Maximization Transportation Problem

Maximization Transportation Problem

There are certain types of transportation problem where the objective function is to be maximized instead of minimized. These kinds of problems can be solved by converting the maximization problem into minimization problem. The conversion of maximization into minimization is done by subtracting the unit costs from the highest unit cost of the table.
The maximization of transportation problem is illustrated with the following Example.
Example:
A company has three factories located in three cities viz. X, Y, Z. These factories supplies consignments to four dealers viz. A, B, C and D. The dealers are spread all over the country.
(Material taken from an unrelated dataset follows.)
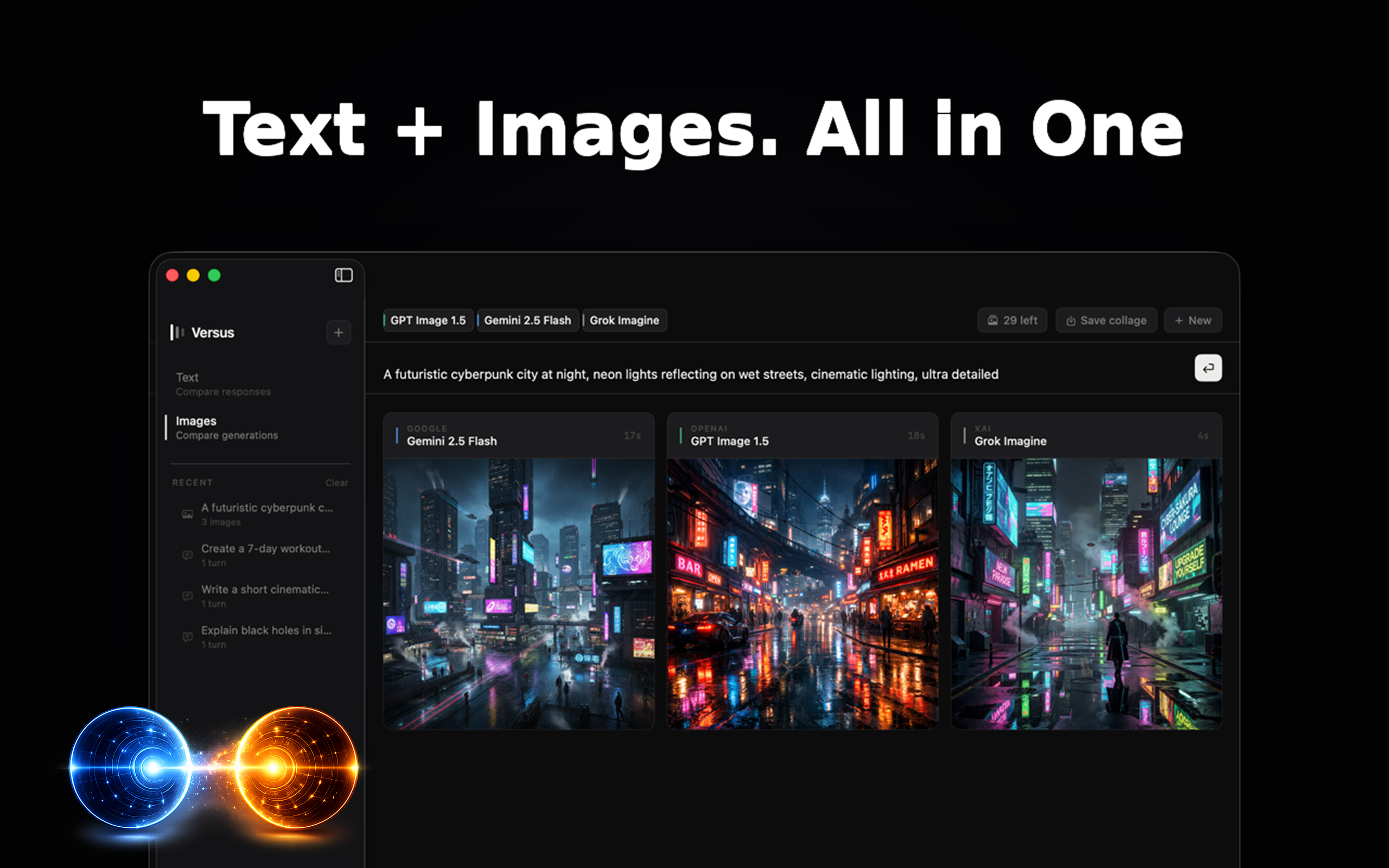Open the Grok Imagine generated image
Image resolution: width=1389 pixels, height=868 pixels.
click(1086, 593)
The production capacity of these factories is 310, 100 and 290 units per month respectively. The net return per unit product is given in the following table:
Dealers

Factory A B C D Capacity
X 6 6 6 4 310
Y 4 2 4 5 100
Z 5 6 7 8 290
Requirement 150 130 120 300 700

Determine a suitable allocation to maximize the total return.
Solution:
This is a maximization problem. Hence first we have to convert this in to minimization problem. The conversion of maximization into minimization is done by subtracting the unit cost of the table from the highest unit cost. Look the table, here 8 is the highest unit cost. So, subtract all the unit cost from the 8, and then we get the revised minimization transportation table, which is given below.
Dealers

Factory A B C D Capacity
X 2 2 2 4 310 = a1
Y 4 6 4 3 100 = a2
Z 3 2 1 0 290 =a3
Requirement 150 =b1 130 =b2 120 =b3 300 =b4 700

Now we can solve the problem as a minimization problem.
First we have to find out the basic feasible solution, we will use the (LCM).
2
150 2
130 2
30 4
X 310
4
X 6
X 4
90 3
10 100
3
X 2
X 1
X 0
290 290
150 130 120 300 700








The basic feasible solution by ( LCM ) is : x11=150, x12=130, x13=30, x23=90, x24=10 and x34=290.
Once the basic feasible solution is found, next we have to determine the optimum solution. Here we use MODI (Modified Distribution Method) method. By using this method we obtain
u1+v1=2 , u1+v2=2 , u1+v3=2 , u2+v3=4 , u2+v4=3 , u3+v4=0.
Taking u1=0 arbitrarily we obtain
u1=0, v1=2, v2=2 and v3=2, u2=2, v4=1 , u3= - 1.
By verifying the condition of optimality, we get:
Cell (1,4) = 4 – 0 – 1 = 3
Cell (2,1) = 4 – 2 – 2 = 0
Cell (2,2) = 6 – 2 – 2 = 2
Cell (3,1) = 3 – (–1) – 2 = 2
Cell (3,2) = 2 – (–1) – 2 = 1
Cell (3,3) = 1 – (–1) – 2 = 0
So, the optimality condition is satisfied.
x11=150, x12=130, x13=30, x23=90, x24=10 and x34=290.Thus, the maximum return is:
6*150 + 6*130 + 6*30 + 4*90 + 5*10 + 8*290 = 4590.